Cuidarnos del virus sin olvidarnos de las personas

Por el Dr Gustavo Martín Petracca, médico neurólogo-neuropsiquiatra, Director Medico de INEBA

El "virus con corona" Covid-19 ha demostrado ser una amenaza de daño a la salud física de quienes lo contraen. Pero también ha atacado colectivamente nuestras emociones , inoculando temor, angustia, prejuicios y confusión, aún sin haber sido infectados.

 

Esta pandemia constituye un drama sanitario y social que nos puede encontrar como actores, ya sea en el papel de víctimas enfermas, guerreros de la salud o espectadores agazapados buscando protección en sus butacas (butacas más o menos cómodas, más o menos seguras).

 

Los grupos denominados vulnerables entran en esta categoría por su mayor riesgo, son aquellos en los cuales la infección ha tenido peor evolución y pronóstico, en base a antecedentes epidemiológicos. No se trata de un mayor riesgo a infectarse ni a contagiar, superior al del resto de la población. Las personas mayores están entre quienes más atención debieran tener por su condición de vulnerabilidad.

 

El virus no se mueve por sí mismo, sino que cualquier persona u objeto puede servir de vehículo para su propagación y contagio. Para tratar de evitarlo, están las medidas de "distanciamiento social" que ante la sospecha de contagio transmutan en "aislamiento" (etimología, de poner en una isla). En el caso de quienes denominamos "personas mayores" (mayores en años y experiencia de vida), las medidas de prevención establecen que no pueden salir y sugieren no recibir visitas. Ya llevan más de ochenta días en esa situación y no parece que esto vaya a cambiar en breve.

 

Para quienes se encuentran viviendo en residencias para adultos mayores, la situación se torna más crítica, con medidas de aislamiento que impiden el ingreso de familiares, visitas, talleristas recreativos y terapéuticos, para prevenir el ingreso del virus donde hay más concentración de personas de este grupo vulnerable.

 

Tal es el caso de la señora RG quien a partir de haber sufrido un golpe en su cabeza fue trasladada a una clínica para la realización de un estudio que descarte alguna consecuencia. Después de que se comprobó que el golpe no le había provocado ninguna lesión, debió permanecer internada y aislada en la clínica 14 catorce días, dado que RG encuadraba en la clasificación de "población sospechosa" de estar infectada por provenir de una residencia. Al regresar, también debió padecer otros 14 días de aislamiento, en este caso por provenir de un centro médico, dando cumplimiento a normativas sanitarias. Gran paradoja del prejuicio humano: la gente mayor que requiere mayor cuidado, se la considera "sospechosa", por lo tanto es aislada.

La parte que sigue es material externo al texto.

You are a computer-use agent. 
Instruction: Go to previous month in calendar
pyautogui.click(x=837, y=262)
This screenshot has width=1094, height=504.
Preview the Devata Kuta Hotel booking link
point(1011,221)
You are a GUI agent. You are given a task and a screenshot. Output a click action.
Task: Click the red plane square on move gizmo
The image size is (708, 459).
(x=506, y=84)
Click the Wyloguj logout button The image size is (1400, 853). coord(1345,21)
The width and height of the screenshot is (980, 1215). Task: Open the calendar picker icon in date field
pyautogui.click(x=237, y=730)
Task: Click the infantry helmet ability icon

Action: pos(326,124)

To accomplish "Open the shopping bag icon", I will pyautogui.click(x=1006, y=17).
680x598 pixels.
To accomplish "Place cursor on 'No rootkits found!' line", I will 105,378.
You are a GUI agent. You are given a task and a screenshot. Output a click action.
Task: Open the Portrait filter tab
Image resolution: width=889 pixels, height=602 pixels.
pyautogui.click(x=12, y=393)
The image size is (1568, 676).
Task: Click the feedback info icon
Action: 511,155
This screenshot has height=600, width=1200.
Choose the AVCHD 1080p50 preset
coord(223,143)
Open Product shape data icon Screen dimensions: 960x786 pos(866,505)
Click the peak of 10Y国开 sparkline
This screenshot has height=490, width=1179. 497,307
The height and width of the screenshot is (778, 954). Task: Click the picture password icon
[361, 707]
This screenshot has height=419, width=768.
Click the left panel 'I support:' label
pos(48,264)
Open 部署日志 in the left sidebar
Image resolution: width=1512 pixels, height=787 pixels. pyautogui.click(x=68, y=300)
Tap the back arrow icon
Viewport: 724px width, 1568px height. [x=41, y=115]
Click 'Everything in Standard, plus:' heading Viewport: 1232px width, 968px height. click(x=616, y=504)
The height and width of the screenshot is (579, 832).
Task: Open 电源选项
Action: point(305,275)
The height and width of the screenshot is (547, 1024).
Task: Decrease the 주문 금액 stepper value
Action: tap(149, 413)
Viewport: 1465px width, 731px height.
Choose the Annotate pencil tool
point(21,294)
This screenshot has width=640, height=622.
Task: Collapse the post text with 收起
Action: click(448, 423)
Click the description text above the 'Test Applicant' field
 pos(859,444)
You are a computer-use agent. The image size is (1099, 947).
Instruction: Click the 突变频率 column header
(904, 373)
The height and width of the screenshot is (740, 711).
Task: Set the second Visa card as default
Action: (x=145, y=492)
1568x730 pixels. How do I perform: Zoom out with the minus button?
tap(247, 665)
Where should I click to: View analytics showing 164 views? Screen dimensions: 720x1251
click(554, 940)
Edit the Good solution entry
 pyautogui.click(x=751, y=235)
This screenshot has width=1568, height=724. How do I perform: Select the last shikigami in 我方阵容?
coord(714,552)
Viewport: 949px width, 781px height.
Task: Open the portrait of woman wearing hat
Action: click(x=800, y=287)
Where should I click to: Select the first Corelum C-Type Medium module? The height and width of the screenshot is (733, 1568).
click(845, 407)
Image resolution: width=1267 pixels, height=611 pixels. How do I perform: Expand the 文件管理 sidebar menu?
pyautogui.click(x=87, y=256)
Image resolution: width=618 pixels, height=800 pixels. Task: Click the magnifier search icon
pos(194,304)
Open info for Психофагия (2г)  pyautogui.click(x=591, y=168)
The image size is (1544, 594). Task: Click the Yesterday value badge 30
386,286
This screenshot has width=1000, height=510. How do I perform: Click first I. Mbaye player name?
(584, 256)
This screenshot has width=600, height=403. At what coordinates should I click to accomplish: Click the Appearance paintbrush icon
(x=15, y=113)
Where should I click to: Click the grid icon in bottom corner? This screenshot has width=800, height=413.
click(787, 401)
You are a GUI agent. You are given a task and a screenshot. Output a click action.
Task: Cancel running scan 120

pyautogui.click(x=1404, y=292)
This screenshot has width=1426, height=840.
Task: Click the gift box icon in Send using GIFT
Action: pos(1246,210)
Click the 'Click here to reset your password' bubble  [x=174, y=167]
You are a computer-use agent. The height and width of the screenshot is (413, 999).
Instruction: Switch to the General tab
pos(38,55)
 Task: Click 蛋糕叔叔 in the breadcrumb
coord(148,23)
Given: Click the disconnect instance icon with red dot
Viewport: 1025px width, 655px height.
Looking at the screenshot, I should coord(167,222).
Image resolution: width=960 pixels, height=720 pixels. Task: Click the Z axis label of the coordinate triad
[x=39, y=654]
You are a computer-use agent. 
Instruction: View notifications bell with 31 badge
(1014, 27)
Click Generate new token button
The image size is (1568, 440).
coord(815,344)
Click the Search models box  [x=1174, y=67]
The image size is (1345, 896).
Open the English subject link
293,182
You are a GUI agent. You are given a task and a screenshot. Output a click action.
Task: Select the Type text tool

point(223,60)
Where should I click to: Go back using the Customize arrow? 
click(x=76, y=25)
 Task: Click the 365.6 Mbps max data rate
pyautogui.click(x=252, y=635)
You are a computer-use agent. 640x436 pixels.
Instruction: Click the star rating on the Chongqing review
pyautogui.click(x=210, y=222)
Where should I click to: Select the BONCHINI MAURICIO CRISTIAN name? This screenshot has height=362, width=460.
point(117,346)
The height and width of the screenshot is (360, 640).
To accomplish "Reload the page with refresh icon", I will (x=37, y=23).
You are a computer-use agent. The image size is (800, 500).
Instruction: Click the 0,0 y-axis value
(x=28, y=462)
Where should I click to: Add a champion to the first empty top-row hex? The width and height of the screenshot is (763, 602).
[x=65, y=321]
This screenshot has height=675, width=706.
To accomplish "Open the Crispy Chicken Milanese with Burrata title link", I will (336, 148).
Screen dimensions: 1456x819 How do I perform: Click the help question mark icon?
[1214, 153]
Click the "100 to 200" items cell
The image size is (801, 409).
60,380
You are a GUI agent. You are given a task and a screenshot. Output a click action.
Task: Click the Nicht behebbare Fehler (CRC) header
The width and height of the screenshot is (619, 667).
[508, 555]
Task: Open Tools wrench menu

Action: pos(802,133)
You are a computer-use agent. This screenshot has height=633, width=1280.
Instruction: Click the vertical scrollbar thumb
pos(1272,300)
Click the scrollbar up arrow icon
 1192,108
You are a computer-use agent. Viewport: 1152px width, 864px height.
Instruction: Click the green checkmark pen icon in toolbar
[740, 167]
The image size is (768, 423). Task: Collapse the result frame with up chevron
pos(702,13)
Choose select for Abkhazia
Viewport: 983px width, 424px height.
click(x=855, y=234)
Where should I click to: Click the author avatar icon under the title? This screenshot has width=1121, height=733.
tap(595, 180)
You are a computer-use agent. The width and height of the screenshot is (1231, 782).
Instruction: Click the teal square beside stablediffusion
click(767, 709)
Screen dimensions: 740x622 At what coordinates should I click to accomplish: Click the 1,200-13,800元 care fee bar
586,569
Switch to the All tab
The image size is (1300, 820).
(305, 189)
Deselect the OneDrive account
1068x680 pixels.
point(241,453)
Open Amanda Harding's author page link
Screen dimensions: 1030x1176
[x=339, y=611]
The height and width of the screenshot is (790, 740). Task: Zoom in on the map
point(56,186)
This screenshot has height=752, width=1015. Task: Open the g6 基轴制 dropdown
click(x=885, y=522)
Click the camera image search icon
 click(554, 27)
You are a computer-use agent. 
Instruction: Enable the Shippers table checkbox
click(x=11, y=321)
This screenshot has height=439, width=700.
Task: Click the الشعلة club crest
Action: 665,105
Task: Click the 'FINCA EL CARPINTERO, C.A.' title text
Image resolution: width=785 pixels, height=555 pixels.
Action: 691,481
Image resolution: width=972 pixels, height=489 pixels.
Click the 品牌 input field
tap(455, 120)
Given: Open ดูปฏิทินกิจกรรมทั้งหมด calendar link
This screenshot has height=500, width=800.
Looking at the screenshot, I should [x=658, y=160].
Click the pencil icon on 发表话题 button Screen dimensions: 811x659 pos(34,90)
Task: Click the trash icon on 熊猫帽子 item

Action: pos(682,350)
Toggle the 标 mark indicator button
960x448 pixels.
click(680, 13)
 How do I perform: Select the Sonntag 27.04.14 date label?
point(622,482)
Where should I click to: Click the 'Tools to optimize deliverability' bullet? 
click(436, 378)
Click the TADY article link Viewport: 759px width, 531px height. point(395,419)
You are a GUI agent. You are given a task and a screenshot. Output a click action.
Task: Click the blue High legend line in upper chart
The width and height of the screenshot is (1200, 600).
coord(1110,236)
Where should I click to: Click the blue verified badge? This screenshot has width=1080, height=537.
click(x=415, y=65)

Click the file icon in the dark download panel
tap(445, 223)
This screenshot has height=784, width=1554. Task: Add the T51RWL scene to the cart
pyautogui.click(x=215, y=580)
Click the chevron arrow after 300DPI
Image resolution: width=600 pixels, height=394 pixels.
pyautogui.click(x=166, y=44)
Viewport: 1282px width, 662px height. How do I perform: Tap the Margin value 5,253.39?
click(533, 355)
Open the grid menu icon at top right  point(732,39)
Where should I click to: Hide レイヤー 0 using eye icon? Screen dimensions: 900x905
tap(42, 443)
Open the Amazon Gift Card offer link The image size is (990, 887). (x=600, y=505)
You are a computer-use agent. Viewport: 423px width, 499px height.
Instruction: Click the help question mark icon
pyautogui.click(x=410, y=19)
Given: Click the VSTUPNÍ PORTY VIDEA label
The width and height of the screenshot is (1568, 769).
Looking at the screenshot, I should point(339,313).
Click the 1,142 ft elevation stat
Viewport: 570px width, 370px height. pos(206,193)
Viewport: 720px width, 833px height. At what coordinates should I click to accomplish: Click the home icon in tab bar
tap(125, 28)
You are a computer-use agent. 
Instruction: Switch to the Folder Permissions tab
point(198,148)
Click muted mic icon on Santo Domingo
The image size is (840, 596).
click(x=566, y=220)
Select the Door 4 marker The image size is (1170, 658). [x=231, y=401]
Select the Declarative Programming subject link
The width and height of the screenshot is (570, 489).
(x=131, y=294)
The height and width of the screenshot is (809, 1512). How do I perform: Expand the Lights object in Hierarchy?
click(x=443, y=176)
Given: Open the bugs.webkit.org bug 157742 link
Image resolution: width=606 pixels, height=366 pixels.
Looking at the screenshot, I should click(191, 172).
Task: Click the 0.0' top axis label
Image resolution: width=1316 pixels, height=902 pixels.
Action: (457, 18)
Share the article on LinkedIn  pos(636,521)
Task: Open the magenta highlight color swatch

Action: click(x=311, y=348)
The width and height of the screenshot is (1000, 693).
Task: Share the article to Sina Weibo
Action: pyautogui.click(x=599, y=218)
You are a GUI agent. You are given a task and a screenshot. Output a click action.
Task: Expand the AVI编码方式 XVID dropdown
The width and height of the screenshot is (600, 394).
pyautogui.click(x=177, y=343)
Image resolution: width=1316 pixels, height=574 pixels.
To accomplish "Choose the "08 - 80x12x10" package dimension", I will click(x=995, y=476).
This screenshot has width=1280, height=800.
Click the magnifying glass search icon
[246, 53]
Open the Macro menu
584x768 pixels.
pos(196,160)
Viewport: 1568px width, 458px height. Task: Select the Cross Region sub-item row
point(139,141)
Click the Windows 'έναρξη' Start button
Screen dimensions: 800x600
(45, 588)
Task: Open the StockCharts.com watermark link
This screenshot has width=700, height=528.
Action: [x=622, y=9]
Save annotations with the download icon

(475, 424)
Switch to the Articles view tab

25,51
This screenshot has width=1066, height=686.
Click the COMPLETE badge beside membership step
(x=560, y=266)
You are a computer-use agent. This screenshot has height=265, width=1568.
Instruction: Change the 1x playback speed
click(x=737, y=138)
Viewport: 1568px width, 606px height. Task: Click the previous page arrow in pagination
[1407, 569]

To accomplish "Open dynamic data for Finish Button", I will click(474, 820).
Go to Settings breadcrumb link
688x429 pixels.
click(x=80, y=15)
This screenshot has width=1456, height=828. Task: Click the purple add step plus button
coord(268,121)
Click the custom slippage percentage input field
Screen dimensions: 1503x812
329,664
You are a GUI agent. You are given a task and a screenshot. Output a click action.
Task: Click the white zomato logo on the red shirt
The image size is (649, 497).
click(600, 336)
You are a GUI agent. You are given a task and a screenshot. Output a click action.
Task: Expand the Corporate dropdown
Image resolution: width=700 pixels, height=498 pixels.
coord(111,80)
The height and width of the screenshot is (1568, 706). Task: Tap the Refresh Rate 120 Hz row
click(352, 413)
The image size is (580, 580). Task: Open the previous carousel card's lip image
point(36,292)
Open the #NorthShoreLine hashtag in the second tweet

Los 28 días de aislamiento para confirmar que RG no estaba infectada y que no contagie a terceros, también confirmaron que ella ya no era la misma, ensimismada, angustiada y por momentos irritable. A la semana siguiente, festejó en la residencia sus 90 años sin infección alguna, pero tampoco tuvo la compañía ni afecto de hijos, nietos y familiares, ni la alegría que habría estado presente en tan importante acontecimiento.

 

Así, el adulto mayor, para quien el estímulo y la sociabilización son cruciales para su bienestar y salud psicofísica, padece el periplo de un náufrago sospechoso en cada isla en la que debe arribar en su trajinar de aislado (residencia para mayores e instituciones médicas).

 

Las necesidades de quienes atraviesan esta etapa adulta de la vida son visibles pero no miradas, y sus voces no llegan a ser escuchadas ; en cambio, se visibilizan con tinte sensacionalista y efímero cuando el virus logra invadir alguna residencia de adultos mayores más o menos blindada.

 

Mente y cuerpo son procesos mutuamente relacionados que nos constituye como humanos. En la actual pandemia predominaría cierto enfoque deshumanizado, con una exclusiva atención centralizada en un cuerpo enfermo a curar. Cuando toda mirada atraviesa únicamente el prisma infectológico, pueden quedar inadvertidas necesidades emocionales , de contención y sociales. No se trataría de antinomias sino de una mirada integral de la persona.

 

Sirva esta prueba existencial, en que la condición humana es interpelada en la necesidad de contemplar nuestra unidad cuerpo-mente, acompañar en el sufrimiento, atender las necesidades de los adultos mayores y nos acerque como sociedad en un sabio aprendizaje.